• **SHORT EXERCISE**
Add 56 to every coordinate in the answers of the items starting at the line that contains "Screen dimensions: 936x1440 Task: Point to the vertical" and ending at the line that contains "tap(148, 55)", both lines included. Write out only those lines in full, with everything except the coordinates left unchanged.

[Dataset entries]
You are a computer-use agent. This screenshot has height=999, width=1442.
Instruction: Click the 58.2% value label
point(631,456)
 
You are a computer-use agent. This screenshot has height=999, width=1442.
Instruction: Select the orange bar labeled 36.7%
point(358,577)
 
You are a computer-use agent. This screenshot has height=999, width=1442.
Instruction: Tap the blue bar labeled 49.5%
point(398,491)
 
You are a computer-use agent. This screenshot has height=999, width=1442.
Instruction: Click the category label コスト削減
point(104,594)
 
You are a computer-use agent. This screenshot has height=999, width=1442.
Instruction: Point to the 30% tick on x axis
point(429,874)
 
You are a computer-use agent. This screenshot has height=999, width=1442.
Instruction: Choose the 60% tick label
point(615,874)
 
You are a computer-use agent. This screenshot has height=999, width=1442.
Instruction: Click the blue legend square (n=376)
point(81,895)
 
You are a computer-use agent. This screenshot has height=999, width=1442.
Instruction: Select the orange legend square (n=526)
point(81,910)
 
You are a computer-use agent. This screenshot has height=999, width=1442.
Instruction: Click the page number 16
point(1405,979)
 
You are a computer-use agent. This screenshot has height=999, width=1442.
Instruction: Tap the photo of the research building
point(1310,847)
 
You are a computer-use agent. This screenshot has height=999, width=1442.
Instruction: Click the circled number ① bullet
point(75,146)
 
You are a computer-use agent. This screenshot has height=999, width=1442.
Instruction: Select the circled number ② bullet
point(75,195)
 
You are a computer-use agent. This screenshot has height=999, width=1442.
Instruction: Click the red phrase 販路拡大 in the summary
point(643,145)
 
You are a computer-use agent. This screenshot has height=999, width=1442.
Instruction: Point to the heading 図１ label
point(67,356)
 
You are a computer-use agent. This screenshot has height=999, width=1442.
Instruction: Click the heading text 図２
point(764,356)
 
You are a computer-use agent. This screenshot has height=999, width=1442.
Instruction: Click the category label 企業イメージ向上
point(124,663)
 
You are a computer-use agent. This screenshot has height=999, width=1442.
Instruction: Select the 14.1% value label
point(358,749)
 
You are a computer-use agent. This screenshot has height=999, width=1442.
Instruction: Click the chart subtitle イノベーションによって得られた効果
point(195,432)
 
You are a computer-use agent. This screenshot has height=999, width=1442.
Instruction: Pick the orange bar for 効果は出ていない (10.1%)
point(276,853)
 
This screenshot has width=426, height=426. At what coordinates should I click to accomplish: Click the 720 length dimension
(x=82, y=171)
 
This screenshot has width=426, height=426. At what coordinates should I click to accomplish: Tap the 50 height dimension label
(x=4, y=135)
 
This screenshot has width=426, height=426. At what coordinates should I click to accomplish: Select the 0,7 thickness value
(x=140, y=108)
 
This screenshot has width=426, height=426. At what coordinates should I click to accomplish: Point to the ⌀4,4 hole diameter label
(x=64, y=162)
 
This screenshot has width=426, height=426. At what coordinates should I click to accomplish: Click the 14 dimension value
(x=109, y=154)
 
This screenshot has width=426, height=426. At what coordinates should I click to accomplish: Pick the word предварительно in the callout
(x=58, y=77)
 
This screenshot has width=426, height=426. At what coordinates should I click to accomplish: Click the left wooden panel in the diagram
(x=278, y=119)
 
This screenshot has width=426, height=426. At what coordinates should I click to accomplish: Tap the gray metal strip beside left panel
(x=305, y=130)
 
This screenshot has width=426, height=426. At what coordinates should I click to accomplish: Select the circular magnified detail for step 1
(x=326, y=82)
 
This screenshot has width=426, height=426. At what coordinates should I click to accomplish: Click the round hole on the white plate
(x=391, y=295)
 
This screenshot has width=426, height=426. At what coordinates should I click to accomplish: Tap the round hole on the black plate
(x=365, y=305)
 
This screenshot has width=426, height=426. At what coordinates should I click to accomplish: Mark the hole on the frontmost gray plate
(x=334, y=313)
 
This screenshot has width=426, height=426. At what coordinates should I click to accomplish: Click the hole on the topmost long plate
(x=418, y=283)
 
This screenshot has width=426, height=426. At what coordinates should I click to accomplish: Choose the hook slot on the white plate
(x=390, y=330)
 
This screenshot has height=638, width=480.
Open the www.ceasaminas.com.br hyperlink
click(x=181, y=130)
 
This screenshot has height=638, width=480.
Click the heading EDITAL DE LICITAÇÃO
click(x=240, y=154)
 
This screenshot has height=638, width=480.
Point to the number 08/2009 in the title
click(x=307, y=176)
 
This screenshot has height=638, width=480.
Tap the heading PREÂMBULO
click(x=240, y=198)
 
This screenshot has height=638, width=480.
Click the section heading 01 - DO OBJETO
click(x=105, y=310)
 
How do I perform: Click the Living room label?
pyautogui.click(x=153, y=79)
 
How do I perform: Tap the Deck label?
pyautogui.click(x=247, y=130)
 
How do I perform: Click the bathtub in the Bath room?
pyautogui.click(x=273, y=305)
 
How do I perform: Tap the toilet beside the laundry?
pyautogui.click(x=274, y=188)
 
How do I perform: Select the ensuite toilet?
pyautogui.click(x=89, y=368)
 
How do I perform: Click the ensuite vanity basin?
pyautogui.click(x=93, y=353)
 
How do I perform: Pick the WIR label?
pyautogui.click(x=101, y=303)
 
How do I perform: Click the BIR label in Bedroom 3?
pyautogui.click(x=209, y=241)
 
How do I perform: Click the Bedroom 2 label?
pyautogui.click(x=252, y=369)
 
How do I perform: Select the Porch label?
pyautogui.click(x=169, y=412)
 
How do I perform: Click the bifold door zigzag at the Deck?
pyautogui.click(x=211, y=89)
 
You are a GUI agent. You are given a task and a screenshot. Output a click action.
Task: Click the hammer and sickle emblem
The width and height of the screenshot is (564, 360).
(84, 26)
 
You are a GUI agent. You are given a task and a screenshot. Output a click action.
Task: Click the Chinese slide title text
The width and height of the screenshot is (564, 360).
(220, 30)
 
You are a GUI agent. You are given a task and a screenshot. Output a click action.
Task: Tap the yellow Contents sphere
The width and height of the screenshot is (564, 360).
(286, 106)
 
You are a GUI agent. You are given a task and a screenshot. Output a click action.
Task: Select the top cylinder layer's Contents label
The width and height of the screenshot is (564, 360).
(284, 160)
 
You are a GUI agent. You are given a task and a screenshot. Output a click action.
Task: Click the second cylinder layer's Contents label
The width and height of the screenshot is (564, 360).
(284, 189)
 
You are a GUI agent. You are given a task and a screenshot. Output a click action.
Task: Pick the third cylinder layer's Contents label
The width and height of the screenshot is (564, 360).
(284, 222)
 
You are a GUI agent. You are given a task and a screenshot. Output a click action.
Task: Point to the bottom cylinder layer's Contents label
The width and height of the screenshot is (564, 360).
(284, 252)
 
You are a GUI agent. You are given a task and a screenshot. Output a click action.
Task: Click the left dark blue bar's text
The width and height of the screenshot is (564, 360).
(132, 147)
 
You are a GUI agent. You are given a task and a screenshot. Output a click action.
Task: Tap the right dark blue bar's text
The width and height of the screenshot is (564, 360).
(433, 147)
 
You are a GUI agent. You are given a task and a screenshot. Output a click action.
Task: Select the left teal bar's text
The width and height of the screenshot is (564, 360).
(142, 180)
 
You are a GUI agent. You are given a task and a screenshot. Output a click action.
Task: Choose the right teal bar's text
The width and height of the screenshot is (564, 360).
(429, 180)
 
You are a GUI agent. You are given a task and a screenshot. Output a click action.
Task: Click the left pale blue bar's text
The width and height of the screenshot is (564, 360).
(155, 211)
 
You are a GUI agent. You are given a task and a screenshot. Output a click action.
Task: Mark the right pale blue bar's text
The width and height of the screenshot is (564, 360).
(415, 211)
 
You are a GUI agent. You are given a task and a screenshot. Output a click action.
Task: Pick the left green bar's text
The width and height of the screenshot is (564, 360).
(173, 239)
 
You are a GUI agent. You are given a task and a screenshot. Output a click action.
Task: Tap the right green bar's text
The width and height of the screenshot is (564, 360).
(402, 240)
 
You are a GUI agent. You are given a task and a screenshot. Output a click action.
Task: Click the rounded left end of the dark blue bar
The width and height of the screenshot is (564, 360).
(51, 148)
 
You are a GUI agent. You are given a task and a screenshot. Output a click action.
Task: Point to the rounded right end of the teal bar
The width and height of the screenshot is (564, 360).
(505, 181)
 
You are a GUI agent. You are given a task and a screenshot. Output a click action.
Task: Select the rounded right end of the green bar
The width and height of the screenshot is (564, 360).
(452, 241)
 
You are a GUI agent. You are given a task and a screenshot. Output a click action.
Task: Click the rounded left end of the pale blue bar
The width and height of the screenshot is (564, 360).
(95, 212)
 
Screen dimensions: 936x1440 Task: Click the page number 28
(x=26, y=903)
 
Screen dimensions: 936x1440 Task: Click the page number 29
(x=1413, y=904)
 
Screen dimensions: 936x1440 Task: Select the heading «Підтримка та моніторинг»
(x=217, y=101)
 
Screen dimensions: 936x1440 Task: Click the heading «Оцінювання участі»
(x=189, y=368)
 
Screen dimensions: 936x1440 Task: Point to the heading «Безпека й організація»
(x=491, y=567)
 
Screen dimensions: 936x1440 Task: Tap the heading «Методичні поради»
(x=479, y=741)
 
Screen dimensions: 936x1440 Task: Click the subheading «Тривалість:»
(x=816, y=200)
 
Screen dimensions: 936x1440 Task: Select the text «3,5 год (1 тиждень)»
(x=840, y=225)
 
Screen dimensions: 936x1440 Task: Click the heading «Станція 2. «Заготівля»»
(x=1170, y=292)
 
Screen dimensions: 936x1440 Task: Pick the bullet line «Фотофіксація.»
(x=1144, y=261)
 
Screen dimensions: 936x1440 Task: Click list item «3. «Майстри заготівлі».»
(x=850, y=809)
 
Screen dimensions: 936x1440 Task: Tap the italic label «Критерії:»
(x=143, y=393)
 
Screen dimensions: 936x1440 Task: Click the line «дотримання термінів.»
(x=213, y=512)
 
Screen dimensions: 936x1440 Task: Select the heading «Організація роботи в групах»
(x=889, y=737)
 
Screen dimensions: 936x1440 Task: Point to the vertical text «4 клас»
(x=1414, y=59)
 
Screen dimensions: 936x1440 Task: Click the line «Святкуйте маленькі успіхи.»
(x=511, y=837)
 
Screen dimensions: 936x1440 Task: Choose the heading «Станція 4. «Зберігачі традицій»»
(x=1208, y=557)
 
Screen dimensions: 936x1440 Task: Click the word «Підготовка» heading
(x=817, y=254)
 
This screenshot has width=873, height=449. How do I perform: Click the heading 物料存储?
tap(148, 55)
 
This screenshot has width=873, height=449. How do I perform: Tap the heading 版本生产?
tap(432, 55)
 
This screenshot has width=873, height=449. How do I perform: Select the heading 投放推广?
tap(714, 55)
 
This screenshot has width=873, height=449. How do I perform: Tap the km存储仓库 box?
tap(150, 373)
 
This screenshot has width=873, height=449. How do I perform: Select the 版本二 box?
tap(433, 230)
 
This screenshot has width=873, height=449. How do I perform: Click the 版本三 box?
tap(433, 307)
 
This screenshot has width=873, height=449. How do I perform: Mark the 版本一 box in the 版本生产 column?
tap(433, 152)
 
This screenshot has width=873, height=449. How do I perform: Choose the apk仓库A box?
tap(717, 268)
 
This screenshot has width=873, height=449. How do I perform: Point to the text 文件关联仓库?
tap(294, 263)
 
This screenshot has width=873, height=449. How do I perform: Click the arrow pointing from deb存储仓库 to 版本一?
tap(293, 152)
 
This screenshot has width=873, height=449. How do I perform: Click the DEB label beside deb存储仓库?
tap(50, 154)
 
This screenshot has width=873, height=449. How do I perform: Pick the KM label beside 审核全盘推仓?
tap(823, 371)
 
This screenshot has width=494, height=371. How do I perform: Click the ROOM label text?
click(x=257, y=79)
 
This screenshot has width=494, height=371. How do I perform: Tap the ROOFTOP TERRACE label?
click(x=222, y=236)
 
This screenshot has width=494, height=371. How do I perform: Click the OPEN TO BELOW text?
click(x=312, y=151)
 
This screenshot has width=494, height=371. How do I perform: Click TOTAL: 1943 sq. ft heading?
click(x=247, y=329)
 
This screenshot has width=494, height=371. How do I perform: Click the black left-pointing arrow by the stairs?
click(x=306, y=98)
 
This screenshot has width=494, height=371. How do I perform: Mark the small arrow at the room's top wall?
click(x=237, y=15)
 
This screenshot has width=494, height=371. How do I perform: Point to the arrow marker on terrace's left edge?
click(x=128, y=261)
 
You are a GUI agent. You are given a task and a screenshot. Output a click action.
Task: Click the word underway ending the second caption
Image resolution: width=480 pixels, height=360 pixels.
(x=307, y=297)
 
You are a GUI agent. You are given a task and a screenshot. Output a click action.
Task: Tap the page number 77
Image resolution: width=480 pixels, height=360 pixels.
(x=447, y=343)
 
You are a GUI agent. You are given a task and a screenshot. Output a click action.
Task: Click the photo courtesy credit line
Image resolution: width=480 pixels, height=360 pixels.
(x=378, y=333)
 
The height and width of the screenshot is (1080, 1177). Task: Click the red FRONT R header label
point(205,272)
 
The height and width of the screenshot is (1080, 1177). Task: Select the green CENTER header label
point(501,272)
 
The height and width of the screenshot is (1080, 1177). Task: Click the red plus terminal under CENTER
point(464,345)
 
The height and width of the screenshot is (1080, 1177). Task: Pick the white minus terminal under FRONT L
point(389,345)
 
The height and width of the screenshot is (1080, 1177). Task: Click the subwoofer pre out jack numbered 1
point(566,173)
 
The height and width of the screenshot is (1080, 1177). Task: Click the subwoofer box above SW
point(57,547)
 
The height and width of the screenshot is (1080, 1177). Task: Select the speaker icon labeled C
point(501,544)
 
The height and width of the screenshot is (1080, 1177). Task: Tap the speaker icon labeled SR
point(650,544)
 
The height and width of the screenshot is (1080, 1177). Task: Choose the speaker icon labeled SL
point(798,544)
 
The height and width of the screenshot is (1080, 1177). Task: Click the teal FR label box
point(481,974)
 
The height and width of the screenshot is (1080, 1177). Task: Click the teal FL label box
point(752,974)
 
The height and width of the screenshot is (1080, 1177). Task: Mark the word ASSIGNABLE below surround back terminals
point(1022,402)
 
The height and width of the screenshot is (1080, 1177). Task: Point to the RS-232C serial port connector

• **REPLY**
Screen dimensions: 936x1440 Task: Point to the vertical text «4 клас»
(x=1470, y=115)
 
Screen dimensions: 936x1440 Task: Click the line «Святкуйте маленькі успіхи.»
(x=567, y=893)
 
Screen dimensions: 936x1440 Task: Choose the heading «Станція 4. «Зберігачі традицій»»
(x=1264, y=613)
 
Screen dimensions: 936x1440 Task: Click the word «Підготовка» heading
(x=873, y=310)
 
This screenshot has width=873, height=449. How do I perform: Click the heading 物料存储?
tap(204, 111)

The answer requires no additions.